Warum ist die Schuldenbremse neuerdings umstritten?
Bei der Einführung der Schuldenbremse ist man noch davon ausgegangen, dass sich positive und negative Abweichungen vom Budget über längere Zeit ausgleichen würden. Doch in der Praxis hat der Bundeshaushalt meist viel besser abgeschlossen als budgetiert – im Durchschnitt um je rund 1 Milliarde Franken.
Der Bundesrat führt dies etwa je zur Hälfte auf Schätzfehler bei den Einnahmen und auf Unterschreitungen des Budgets auf der Ausgabenseite zurück. Die ungeplanten Überschüsse haben dazu geführt, dass das «Ausgleichskonto» der Schuldenbremse mittlerweile auf 24,5 Milliarden Franken angewachsen ist.
Das weckt Begehrlichkeiten.

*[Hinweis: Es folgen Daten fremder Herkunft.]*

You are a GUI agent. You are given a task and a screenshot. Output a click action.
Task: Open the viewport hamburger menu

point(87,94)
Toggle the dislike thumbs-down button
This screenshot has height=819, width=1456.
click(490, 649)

CVP-Nationalrat Leo Müller zum Beispiel hat mit einem Vorstoss gefordert, dass Überschüsse im Bundeshaushalt nur noch zur Hälfte für den Schuldenabbau eingesetzt werden müssen und zur anderen Hälfte für den AHV-Ausgleichsfonds.
Die SP ihrerseits setzte sich seit längerem für eine Lockerung der Schuldenbremse ein. Damit würden viele Sparmassnahmen des Bundesrates überflüssig, argumentierte die Partei.
Will der Bundesrat selbst die Schuldenbremse aufgeben?
Der Bundesrat hat Finanzminister Ueli Maurer beauftragt, «eine Anpassung der Regeln zur Schuldenbremse vertieft zu prüfen». Konkret schwebt dem Bundesrat vor, dass ausgabenseitige Budgetunterschreitungen nicht nur für den Schuldenabbau, sondern auch für zukünftige Ausgaben verwendet werden könnten.
Dies würde durch eine «symmetrische Bewirtschaftung» des Ausgleichskontos geschehen. Dabei dürfte im Umfang der in den Vorjahren realisierten Minderausgaben Geld aus dem Ausgleichskonto entnommen werden.
Eine entsprechende Gesetzesanpassung wäre frühestens für den Voranschlag 2020 wirksam. Finanzminister Maurer selbst ist vehement gegen jegliche Lockerung der Schuldenbremse.
Wie geht es weiter?
Der Bundesrat erwartet den Bericht aus dem Finanzdepartement bis Ende Jahr. Die Finanzkommission des Nationalrats ihrerseits möchte jede Aufweichung der Schuldenbremse verhindern. In den Vorstoss, über den heute Nachmittag das Plenum abgestimmt hat, verlangt sie eine Änderung des Bundesgesetzes über den eidgenössischen Finanzhaushalt, mit der «eine Aufweichung der bisherigen Regelung ausgeschlossen» wird.